» Work to be completed
Reproduce everything in the passage on Martin Audio's line array technology from "Part 2: A Spotlight" down to "of the audience.", keeping every word and punctuation mark intact.

» Supplied passage
● ● ● ● ● ● ●
Part 2: A Spotlight on Martin Audio’s MLA technology
The first part of our audio spotlight discussed how line array loudspeaker systems function in auditoriums in order to provide audiences with clear, high quality audio. We established how line arrays achieve directionality in concept, and then went a little deeper into how LF, MF and HF components of audio are treated by the individual drive units of each speaker in an array so as to ensure that all the frequency components of the emitted signal characteristically similar, finally moving on to ensuring that SPL is consistent from the front to the back of the audience.
All of this theory is great, but if it all worked perfectly in practise, why would speaker manufacturers and top audio professionals be working on ways to advance the technology? Martin Audio appears to be leading the way with their Multi-Cellular Line Array technology.
The first thing to note is that every venue has its own unique acoustic characteristics due to shape and size, meaning that set up is different for every room that a system is installed in, and ensuring that reverberance is minimised, clarity is maximised and a consistent SPL is maintained comes down to trial and error optimisation – using software to look at the results of one trial array after another – with speaker positioning, splay angles and rigging height. Optimising the system like this has been adequate for a long time, however the extensive preset libraries that are often used for different array configurations and venues are at best, near-fit approximations that cannot cater for all eventualities.
● ● ● ● ● ● ●
» Data section
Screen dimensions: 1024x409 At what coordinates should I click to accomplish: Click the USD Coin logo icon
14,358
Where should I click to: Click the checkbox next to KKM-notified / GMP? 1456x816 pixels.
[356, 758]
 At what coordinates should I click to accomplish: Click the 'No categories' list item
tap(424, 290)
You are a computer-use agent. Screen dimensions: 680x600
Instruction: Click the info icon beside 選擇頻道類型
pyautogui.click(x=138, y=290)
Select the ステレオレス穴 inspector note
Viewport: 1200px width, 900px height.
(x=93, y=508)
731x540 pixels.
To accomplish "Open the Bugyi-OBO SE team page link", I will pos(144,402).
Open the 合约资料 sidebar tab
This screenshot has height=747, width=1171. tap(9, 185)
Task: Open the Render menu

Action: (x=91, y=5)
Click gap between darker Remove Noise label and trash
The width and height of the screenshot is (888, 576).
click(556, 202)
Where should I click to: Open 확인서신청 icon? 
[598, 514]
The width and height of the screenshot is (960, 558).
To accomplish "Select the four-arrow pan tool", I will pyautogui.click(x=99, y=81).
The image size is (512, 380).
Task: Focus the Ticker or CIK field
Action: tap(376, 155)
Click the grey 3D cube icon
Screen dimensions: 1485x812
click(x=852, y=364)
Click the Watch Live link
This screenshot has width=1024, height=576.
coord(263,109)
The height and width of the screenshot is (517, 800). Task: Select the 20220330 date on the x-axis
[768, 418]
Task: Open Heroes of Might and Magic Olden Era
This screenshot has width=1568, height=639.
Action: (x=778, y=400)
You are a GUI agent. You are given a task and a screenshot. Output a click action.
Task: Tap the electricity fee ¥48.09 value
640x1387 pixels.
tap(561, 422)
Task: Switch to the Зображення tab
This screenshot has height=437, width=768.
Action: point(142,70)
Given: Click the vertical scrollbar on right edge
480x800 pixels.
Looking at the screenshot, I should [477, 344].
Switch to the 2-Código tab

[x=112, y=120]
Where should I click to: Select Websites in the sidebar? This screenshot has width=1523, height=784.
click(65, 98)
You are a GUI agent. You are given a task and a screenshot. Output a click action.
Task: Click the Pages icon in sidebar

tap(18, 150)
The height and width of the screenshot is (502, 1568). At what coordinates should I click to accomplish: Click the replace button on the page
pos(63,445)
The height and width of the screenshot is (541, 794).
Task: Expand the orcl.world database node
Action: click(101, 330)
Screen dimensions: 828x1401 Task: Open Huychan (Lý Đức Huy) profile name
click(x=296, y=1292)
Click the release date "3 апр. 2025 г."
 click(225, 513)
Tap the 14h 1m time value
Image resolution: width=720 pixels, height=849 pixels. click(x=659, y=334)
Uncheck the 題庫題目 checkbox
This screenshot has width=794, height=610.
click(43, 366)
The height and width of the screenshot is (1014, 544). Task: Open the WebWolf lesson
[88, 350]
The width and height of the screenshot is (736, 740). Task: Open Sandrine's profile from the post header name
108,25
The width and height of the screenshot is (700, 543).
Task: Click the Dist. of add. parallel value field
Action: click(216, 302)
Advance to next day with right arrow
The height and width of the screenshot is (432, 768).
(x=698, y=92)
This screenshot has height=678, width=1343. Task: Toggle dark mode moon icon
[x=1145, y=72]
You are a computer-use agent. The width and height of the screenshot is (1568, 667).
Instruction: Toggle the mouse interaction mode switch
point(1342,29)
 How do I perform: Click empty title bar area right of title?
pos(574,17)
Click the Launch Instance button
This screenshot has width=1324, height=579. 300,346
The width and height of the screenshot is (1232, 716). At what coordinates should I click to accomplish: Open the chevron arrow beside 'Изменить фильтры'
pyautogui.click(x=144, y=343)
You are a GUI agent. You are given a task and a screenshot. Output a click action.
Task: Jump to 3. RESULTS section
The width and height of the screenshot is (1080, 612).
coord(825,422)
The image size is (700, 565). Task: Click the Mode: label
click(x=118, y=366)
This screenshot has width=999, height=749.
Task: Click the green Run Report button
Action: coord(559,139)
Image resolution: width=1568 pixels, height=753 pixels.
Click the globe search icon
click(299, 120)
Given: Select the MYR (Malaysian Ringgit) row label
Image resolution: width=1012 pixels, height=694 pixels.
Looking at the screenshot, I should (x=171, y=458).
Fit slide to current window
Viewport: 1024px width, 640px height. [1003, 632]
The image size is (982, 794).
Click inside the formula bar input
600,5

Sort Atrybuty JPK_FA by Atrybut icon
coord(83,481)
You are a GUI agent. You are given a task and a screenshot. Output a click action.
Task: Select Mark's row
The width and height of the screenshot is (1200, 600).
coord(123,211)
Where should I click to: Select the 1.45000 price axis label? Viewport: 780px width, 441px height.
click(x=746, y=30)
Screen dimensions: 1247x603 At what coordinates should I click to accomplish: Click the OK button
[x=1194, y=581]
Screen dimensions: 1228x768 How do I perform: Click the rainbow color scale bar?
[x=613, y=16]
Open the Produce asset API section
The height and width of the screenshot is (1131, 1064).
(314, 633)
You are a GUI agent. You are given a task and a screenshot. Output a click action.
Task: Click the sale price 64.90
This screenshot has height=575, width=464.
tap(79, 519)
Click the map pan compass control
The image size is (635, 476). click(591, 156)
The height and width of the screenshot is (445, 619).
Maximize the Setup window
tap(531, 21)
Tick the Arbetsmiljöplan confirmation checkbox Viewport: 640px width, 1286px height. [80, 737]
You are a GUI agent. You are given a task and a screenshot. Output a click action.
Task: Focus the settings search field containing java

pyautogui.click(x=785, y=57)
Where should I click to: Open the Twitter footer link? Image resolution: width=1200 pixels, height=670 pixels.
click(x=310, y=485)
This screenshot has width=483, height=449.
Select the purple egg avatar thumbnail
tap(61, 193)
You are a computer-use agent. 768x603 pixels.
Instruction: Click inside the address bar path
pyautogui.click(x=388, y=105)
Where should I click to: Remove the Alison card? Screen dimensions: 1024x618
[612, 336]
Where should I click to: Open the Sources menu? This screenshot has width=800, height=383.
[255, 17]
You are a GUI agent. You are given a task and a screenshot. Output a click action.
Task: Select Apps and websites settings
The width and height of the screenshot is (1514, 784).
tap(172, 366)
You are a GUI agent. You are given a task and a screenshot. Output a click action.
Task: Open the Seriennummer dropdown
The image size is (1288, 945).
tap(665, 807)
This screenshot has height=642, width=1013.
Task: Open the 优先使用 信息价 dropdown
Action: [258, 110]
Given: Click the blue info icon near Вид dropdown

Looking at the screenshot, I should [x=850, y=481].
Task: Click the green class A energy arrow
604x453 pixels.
● ● ● ● ● ● ●
» Task output
Part 2: A Spotlight on Martin Audio’s MLA technology
The first part of our audio spotlight discussed how line array loudspeaker systems function in auditoriums in order to provide audiences with clear, high quality audio. We established how line arrays achieve directionality in concept, and then went a little deeper into how LF, MF and HF components of audio are treated by the individual drive units of each speaker in an array so as to ensure that all the frequency components of the emitted signal characteristically similar, finally moving on to ensuring that SPL is consistent from the front to the back of the audience.